[PROBLEM TO WORK ON]
Rewrite the records as a JSON list of strings, one string per line, starting with the line that contains "Where should I click to: Click" and going on through the end of the records. Leave out blank lines and pictures.

Records from a pointing dataset

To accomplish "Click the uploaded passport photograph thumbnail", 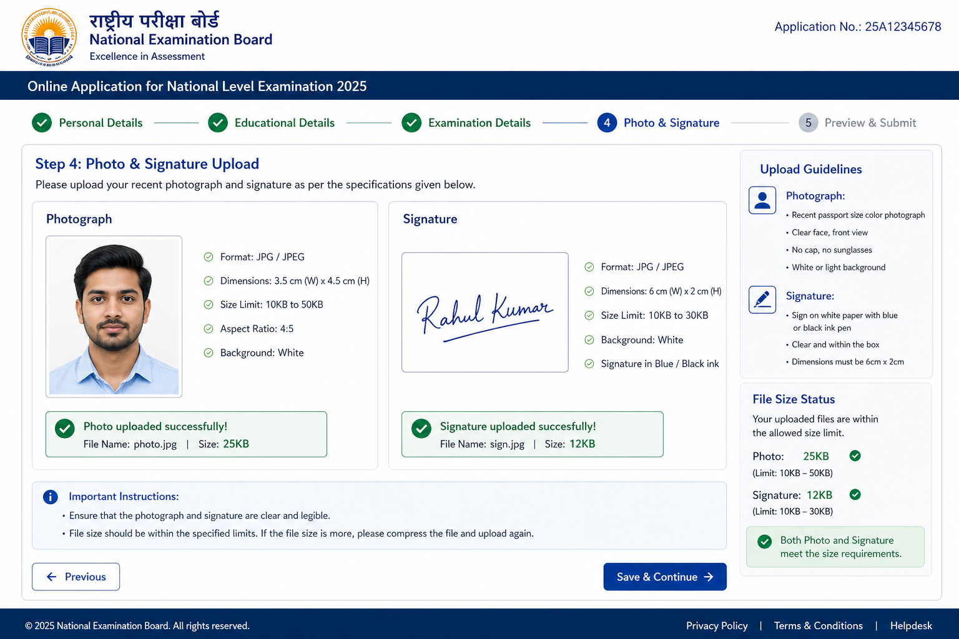I will click(x=114, y=316).
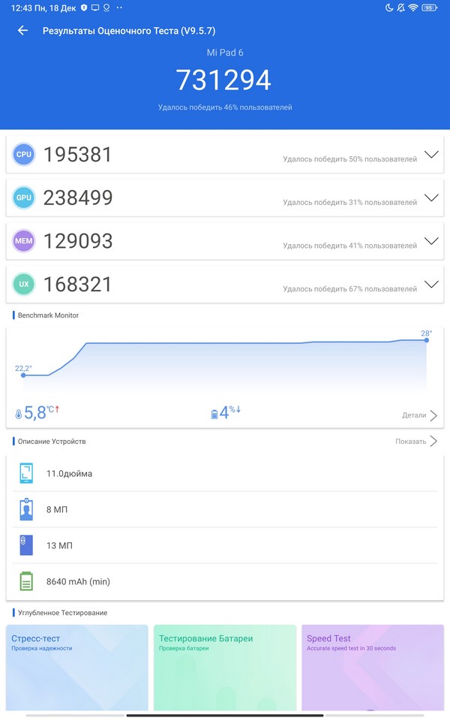Click the rear camera 13 МП icon
Viewport: 450px width, 721px height.
(x=26, y=545)
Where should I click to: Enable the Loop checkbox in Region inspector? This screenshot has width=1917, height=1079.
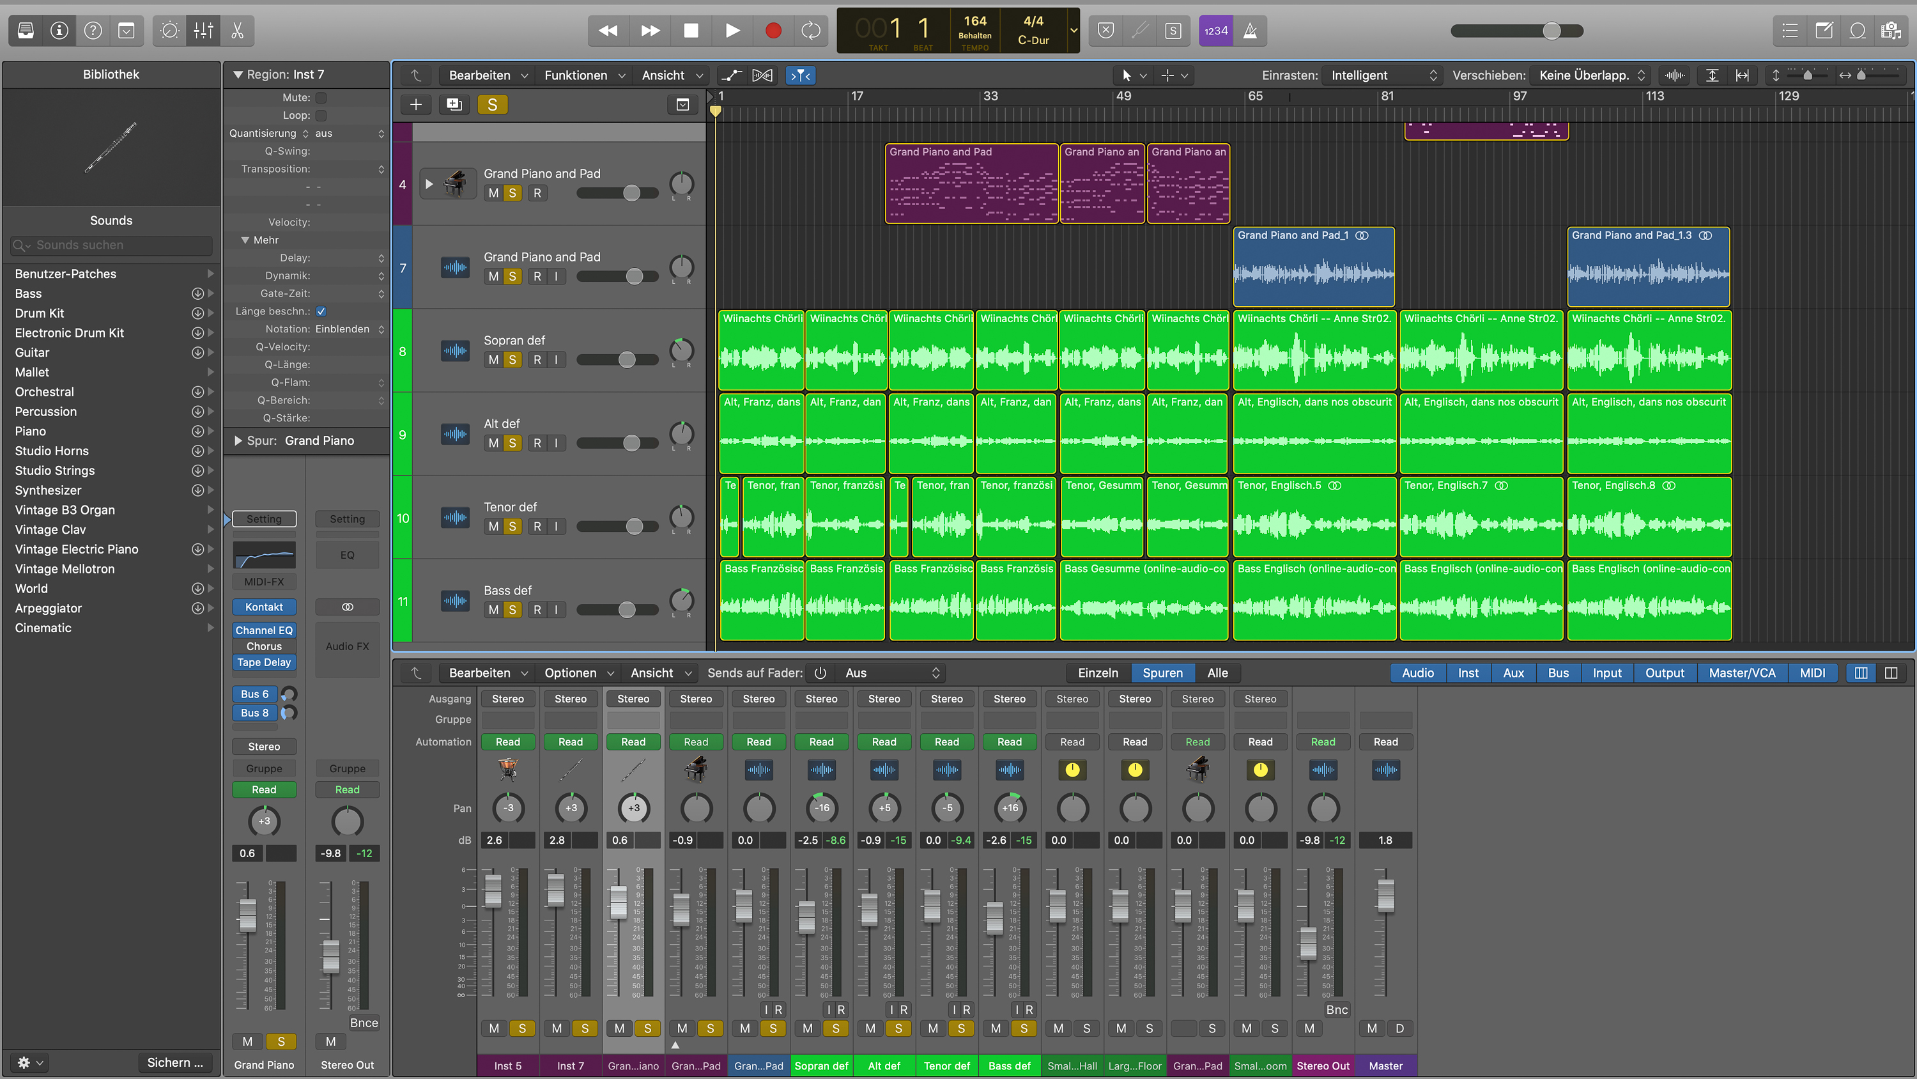(x=321, y=115)
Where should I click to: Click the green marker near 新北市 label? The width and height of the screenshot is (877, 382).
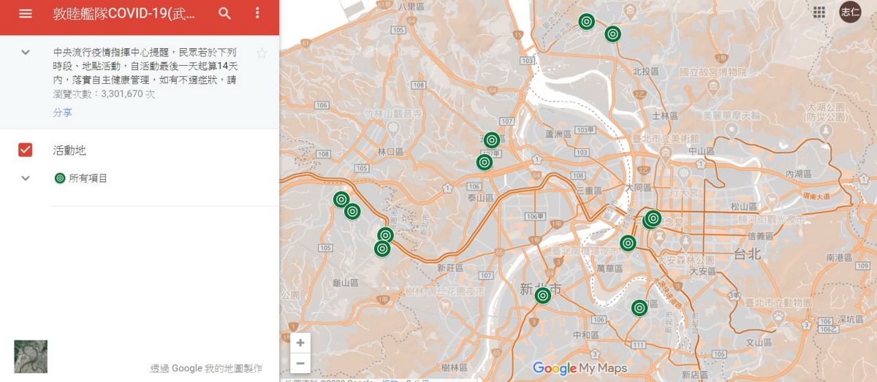coord(542,295)
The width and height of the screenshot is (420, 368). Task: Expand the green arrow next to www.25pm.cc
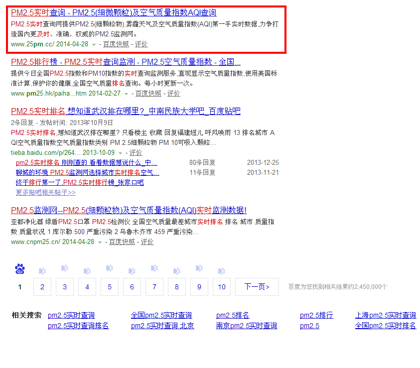tap(94, 44)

[RESULT BELOW]
[
  "Where should I click to: Click the green marker near 新北市 label? The width and height of the screenshot is (877, 382).",
  "coord(542,295)",
  "The width and height of the screenshot is (420, 368). Task: Expand the green arrow next to www.25pm.cc",
  "tap(94, 44)"
]